Friday, July 15, 2005

Friday Quote: On Sleep and Writing

...if you keep a depressed patient awake all night, his or her mood will improve significantly. (Unfortunately, the benefit only lasts until the first nap that contains dream sleep.) Most (but not all) antidepressants suppress dream sleep, and some researchers have speculated that this property might be essential to their effectiveness...

Writers who are feeling too manic and hypergraphic, with too many scattered ideas, may benefit from a sleep regimen opposite to that for depressed or blocked writers. Sleep deprivation doesn't calm down overenergetic writers, it often only disinhibits them further. They may find that their writing becomes more organized if they are forced to go to bed two hours early. Some have speculated that an all-nighter may help writer's block by using sleep deprivation to disinhibit the writer...

The first rule a medical resident learns is "Sleep when you can, eat when you can; you may never get a second chance." But the resident's life, while tiring, is also pleasantly loaded with call-room beds. What about writers whose work situation is not so well equipped? In my first job after my residency, I had no office and took naps under a very deep desk. I stopped when I woke up one day to find a colleague borrowing my computer, her shoes close enough to my face that I could have tied her laces together. She stayed for what seemed like forever, as I tried not to sneeze. Afterward I found a convenient closet to sleep in, an arrangement that lasted until one of the departmental adminstrators came to look for paper plates. He screamed, and later told me that he had been sure I was dead. So naps are problematic productivity stategies for people who have to write in public places.

---Alice W. Flaherty
The Midnight Disease: The Drive to Write, Writer's Block, and the Creative Brain

6 comments:

Beth Impson said...

Now this is a keeper! I see myself in it at once. Maybe if I just started going to bed at 8:00 . . . Of course, then I'd not have those two hours and would just have to grade papers instead of write with my oh-so-better-organized mind . . .

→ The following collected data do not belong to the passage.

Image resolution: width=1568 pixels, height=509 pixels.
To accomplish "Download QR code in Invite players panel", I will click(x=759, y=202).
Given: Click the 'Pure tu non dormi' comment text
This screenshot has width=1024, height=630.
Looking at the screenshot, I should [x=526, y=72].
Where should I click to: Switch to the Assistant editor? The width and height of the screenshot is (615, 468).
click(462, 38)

As to sleeping in one's office, locked doors and black paper over the windows helps to avoid false death notices . . . :)

Beth

Lucindyl said...

Beth--I was intrigued. (Of course, you remember me napping under the worktable in the corner of SMSU's WC and scaring Laura one day when I crawled out beside her feet. Ah, fond memories!) This sleep info would explain why I write most easily in the wee hours of the morning when I'm exausted--lowered perfectionistic inhibitions and the ability to "play" more.

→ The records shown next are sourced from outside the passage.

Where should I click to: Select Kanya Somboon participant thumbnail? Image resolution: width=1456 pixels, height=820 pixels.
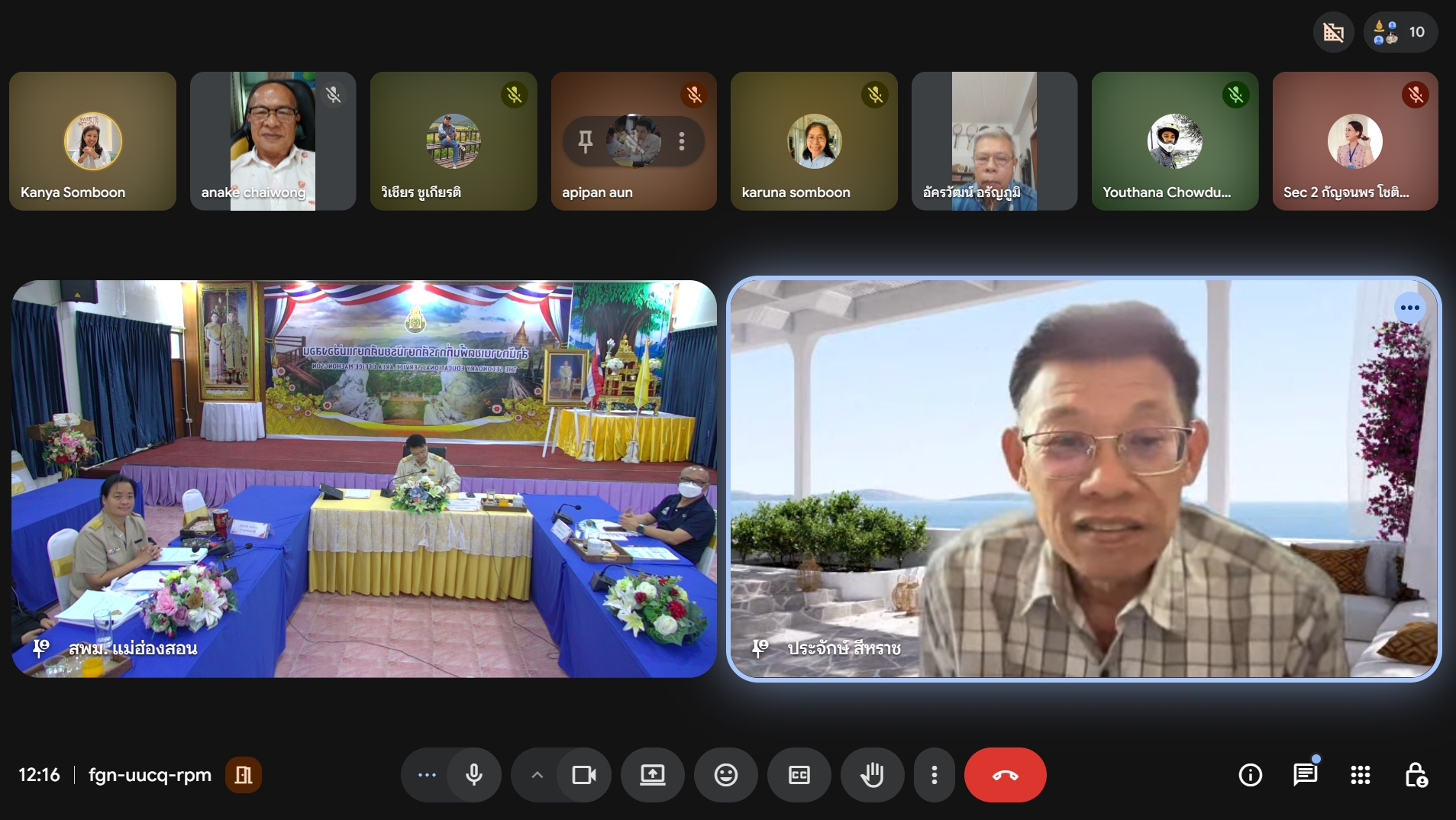click(x=92, y=141)
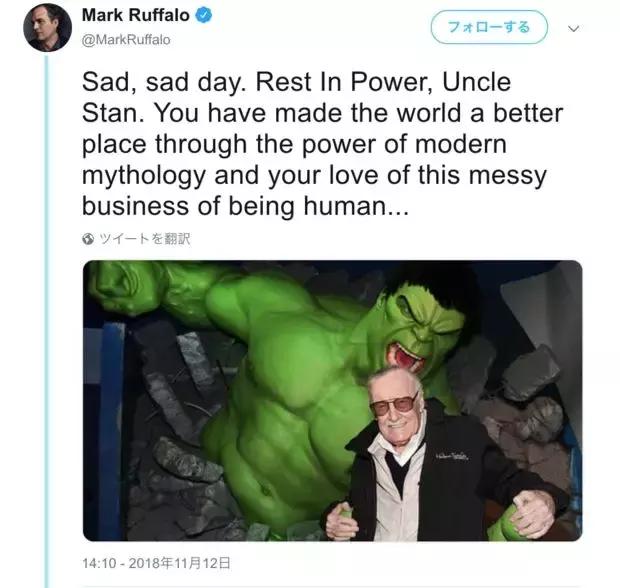This screenshot has width=620, height=588.
Task: Click the blue verified badge icon
Action: [x=204, y=15]
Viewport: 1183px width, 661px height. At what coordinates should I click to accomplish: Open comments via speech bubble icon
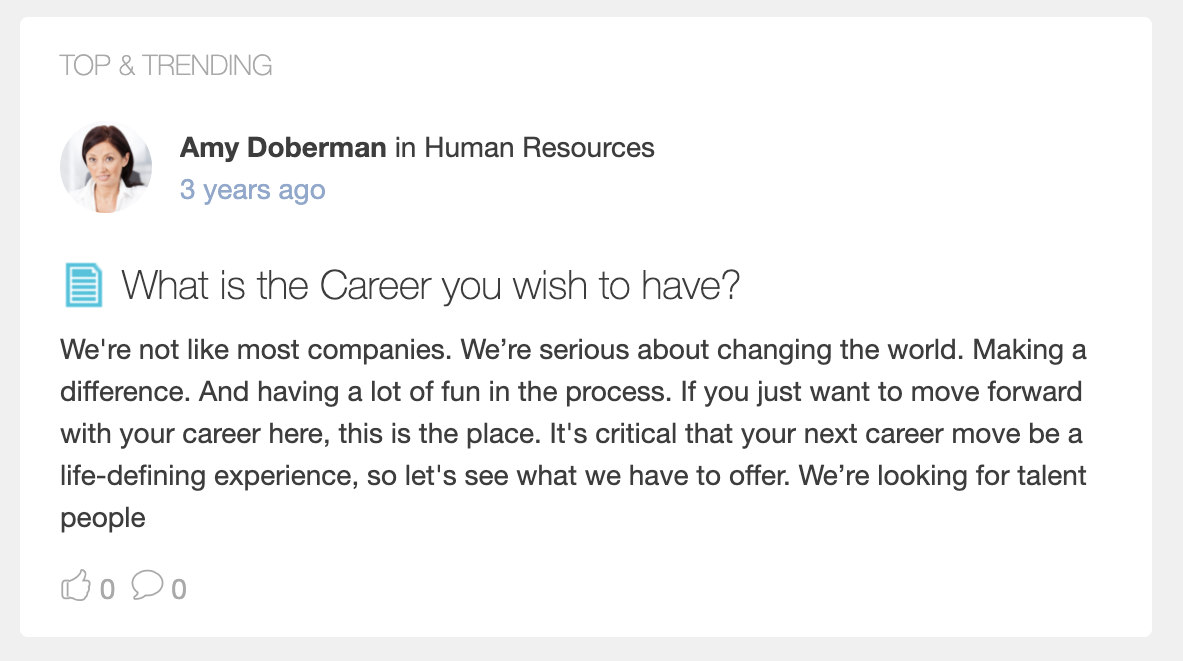(147, 585)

So maybe I should stop sleeping at night and start writing, and take catnaps during the day?

Lucindyl said...

I just read over my comment and realize I need to make something very clear.

"WC" stands for Writing Center, NOT Water Closet!!!!

Feeble Knees said...

Very interesting. Could explain why I have been all over the lot with my own writing these days - haven't sleep through the night (or more than 3 hours at a strech) in months... 7 months to be exact.

Constance said...

Fascinating.
I have always done most of my best work late at night or well into the early hours of the morning. So does my brother, who is a composer. His all night work is most often brilliant, as if he needed both the pressure of time and the disinhibiting factors of fatique to bring ideas together. For me, several all nighters in a row, result in thoughts which are inscrutable to others and jokes which are funny only to me. Then the doctor threatens lithium, and I choose to sleep rather than submit to this true inhibitor of spontanaeity.

Lucindyl said...

Feebs--I think pregnancy brings on writing complications on its own, let alone what it causes with the messed up sleep schedule! Not that it'll get much better after the pregnancy culminates in Baby Feeble. :::grin:::

Connie--But I like jokes which are funny only to me! It's an opportunity to revel in my obviously superior wit. :) At least until the hysteria sets in. :p Sounds like you come from a highly creative family.